The influence "of the regime in China, the world’s most populous dictatorship, was especially profound in 2020. Beijing ramped up its global disinformation and censorship campaign to counter the fallout from its cover-up of the initial coronavirus outbreak, which severely hampered a rapid global response in the pandemic’s early days. Its efforts also featured increased meddling in the domestic political discourse of foreign democracies, transnational extensions of rights abuses common in mainland China, and the demolition of Hong Kong’s liberties and legal autonomy. Meanwhile, the Chinese regime has gained clout in multilateral institutions such as the UN Human Rights Council ... as Beijing pushed a vision of so-called noninterference that allows abuses of democratic principles and human rights standards to go unpunished while the formation of autocratic alliances is promoted."
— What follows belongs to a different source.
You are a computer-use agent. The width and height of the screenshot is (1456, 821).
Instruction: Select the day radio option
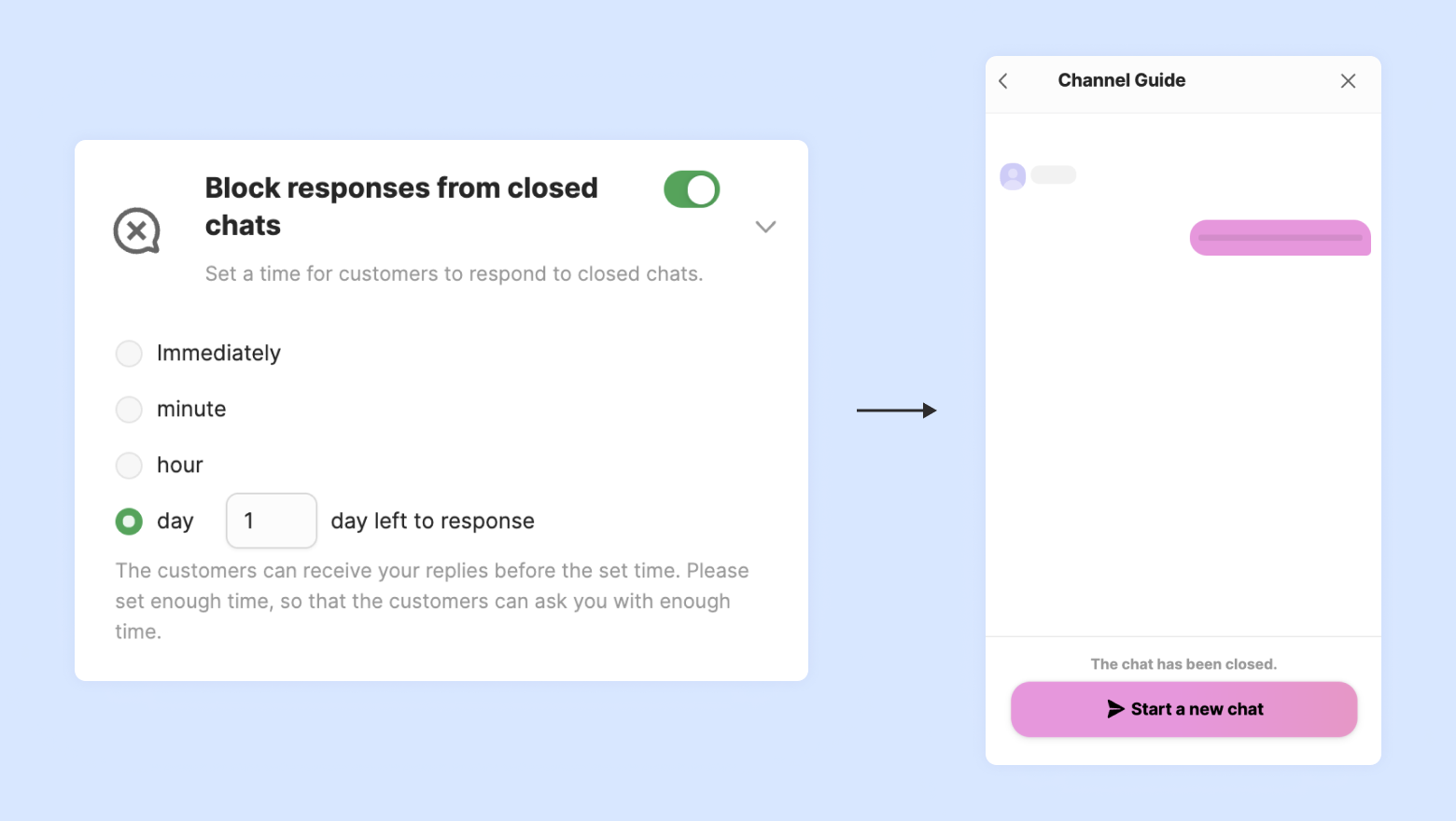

Beijing's interference is nefarious and dangerous. If we look at what Russia did to interfere in elections in the US and Europe, and to cultivate relationships with business people, we need to understand that the influence of dictatorships is not an abstract issue, it's very real. Authoritarian regimes invest money to spread propaganda and acquire media companies in democratic countries.
Furthermore, autocracies are increasingly forming alliances with powerful corporations. As Anne Stevenson-Yang wrote in an opinion piece for The Market:
"«Free America Now!» tweeted Elon Musk in April 2020, as he refused to close the Tesla factory in California to protect workers from Covid-19. He later called U.S. virus restrictions «fascist.» But Musk did not complain when the Chinese government ordered Tesla’s Shanghai factory to close, calling the disruption «slight» and saying China’s Covid management was better than that of the United States.
"Expressions of admiration for autocrats have served Musk well, and they legitimize the autocrats at home and abroad. Tesla has received tax breaks, cheap land, and at least $1.6 billion in state-bank loans in China. Through his company SpaceX, Musk is a defense contractor, so it is not surprising to find him praising the Russian space agency. «Russia has excellent rocket engineering & best engine currently flying,» Musk tweeted in March 2019."
Facebook founder Mark Zuckerberg "fawned on Xi Jinping by buying 500 copies of his book, making it mandatory reading for Facebook's top executives, and requesting that Xi give a Chinese name to Zuckerberg’s baby girl. Musk, who has been a promoter of Vladimir Putin, recently invited the Russian president to a chat on Clubhouse.
"Starbucks founder Howard Schultz publicly congratulated Xi Jinping on China’s transition to a «moderately prosperous society,» a Chinese political buzz phrase since the time of Hu Jintao, and Xi responded this January by penning a public letter to Schultz telling him that Starbucks could «promote China-U.S. trade and economic cooperation» and get beyond the current trade and investment frictions."
Democracy today is under siege from domestic extremists, money in politics and foreign regimes. The Biden administration has the responsibility to show that democracy is strong, that it can defend itself, and that democratic countries will pursue a foreign and trade policy based on human rights, labour rights and fair trade. Boycotting the Beijing Olympics would send a clear sign that the era of appeasement is over.
If the Biden administration fails to stand up practically and symbolically to authoritarian bullies, it will only project weakness, encourage tyrants to continue to engage in their harmful behaviour, and foster cynicism, disillusion and indifference among the people of the United States and its allies. Opposing Trump-style fascism, Putin's regime and the CCP is part of the same struggle for democracy and human rights.